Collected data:
○ ○ ○ ○ ○

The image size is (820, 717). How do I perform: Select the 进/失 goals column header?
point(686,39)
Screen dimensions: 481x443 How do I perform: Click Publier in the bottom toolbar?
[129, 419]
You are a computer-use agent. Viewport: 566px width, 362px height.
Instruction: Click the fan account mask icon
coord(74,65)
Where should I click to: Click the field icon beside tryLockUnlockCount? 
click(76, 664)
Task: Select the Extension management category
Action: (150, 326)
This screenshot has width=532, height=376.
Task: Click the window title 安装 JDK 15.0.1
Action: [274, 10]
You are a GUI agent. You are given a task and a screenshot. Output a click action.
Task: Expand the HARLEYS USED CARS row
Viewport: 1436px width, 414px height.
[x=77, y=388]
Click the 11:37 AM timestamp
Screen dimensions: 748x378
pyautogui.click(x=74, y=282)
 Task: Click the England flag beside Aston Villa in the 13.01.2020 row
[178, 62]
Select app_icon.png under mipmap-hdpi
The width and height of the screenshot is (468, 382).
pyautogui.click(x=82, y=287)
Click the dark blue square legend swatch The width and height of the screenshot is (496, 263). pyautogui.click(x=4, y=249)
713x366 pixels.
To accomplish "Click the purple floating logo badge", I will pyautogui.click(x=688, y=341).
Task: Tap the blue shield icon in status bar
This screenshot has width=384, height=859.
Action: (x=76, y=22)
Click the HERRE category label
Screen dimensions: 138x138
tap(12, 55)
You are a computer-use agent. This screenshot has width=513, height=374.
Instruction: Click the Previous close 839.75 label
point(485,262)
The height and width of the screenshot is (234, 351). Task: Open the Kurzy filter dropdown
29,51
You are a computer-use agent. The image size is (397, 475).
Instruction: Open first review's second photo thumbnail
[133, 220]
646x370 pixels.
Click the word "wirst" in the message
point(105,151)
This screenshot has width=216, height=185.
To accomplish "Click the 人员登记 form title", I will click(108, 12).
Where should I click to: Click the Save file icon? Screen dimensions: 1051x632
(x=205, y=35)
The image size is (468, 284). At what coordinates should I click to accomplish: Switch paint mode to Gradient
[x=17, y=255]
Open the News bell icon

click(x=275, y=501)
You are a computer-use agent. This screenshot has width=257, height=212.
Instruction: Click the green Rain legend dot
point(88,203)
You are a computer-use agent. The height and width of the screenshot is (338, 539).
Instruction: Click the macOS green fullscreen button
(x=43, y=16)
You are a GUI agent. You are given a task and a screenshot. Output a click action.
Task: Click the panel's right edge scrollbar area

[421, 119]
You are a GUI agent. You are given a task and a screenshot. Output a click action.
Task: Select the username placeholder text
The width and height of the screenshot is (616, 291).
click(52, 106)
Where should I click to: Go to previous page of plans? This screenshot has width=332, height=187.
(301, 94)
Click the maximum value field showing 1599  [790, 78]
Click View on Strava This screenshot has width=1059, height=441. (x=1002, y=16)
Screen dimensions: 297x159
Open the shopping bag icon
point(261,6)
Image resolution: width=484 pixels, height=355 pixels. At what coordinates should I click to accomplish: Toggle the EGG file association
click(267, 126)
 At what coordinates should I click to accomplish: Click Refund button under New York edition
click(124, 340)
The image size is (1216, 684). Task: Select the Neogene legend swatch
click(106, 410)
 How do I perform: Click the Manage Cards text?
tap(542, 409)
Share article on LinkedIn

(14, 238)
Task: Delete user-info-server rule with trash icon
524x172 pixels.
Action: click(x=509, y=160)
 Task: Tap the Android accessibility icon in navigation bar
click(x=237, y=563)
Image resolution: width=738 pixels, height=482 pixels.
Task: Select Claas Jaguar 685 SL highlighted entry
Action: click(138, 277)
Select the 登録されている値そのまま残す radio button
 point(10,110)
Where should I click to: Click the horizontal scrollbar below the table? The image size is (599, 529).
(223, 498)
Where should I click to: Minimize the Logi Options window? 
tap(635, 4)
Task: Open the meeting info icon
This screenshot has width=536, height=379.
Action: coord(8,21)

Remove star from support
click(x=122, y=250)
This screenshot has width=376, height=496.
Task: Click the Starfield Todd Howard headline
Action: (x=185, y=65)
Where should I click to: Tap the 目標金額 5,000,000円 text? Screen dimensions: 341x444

○ ○ ○ ○ ○

Give again, exactly as written, the lines running from the first line of the data above through the line that contains "You are a computer-use agent. Viewport: 566px".

The image size is (820, 717). How do I perform: Select the 进/失 goals column header?
point(686,39)
Screen dimensions: 481x443 How do I perform: Click Publier in the bottom toolbar?
[129, 419]
You are a computer-use agent. Viewport: 566px width, 362px height.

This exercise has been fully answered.